Williams eyed his boss critically. "You're gaining Captain. You'll soon be able to make camp again."

"I hope so, but the doctor says my heart's affected and it wouldn't be safe for me to go any higher—for a while."

Williams smiled at Bertha. "Better send the missus, then. The men all have a great idea of her. They say she's a kind of mascot. McGonnigle asks me every time what she thinks of our new shaft. I've a kind of reverence for her judgment myself. They say women kind o' feel their way to a conclusion. Now, I'd like her to pass judgment on our work in The Diamond Ace.}

"I'd like to go up," said Bertha. But, in truth, she was no longer thinking of the mine: she was considering how she might make her table look as pretty as Mrs. Congdon's. Her first dissatisfaction with her own way of life filled her mind. "I must have some of those candles," she said to herself, while the men were still intent upon the mine. Her first step towards social conformity was at this moment taken.

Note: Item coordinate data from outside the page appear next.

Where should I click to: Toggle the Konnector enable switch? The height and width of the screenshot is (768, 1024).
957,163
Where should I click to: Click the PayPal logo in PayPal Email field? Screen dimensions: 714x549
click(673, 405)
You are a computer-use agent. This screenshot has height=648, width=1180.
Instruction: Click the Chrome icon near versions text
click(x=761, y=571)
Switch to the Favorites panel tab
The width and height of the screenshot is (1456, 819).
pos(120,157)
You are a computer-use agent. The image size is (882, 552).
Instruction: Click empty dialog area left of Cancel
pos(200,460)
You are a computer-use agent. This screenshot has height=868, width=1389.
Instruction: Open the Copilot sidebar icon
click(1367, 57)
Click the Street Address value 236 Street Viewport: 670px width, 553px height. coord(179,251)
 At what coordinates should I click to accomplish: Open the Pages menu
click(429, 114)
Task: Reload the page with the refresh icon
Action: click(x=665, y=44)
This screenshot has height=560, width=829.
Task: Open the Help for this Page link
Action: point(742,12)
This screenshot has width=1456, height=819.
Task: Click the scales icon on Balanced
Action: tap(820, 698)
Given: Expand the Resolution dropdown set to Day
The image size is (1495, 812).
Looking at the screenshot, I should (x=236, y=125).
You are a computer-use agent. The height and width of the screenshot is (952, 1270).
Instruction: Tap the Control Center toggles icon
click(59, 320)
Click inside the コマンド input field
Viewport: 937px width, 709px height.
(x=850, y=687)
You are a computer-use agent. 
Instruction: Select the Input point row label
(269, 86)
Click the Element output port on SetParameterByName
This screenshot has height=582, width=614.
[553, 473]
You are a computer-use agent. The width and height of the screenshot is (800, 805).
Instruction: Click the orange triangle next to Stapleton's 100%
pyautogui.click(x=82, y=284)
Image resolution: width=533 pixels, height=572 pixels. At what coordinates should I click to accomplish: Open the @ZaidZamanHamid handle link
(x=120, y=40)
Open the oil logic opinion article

She felt herself akin to these people, and this assertion, subconscious and unuttered, brought something between Marshall Haney and herself. It was not merely that she was younger and clearer of record, but she was perfectly certain that with education she could hold her own with the Congdons or any one else. "If my father had lived, I wouldn't be the ignoramus I am today." But she had no plan for acquiring the knowledge she needed other than by reading books. She resolved to read every day, though each hour so spent must be taken from her husband, now piteously dependent upon her.

He managed his morning paper very well, but when she read aloud to him he almost always went to sleep.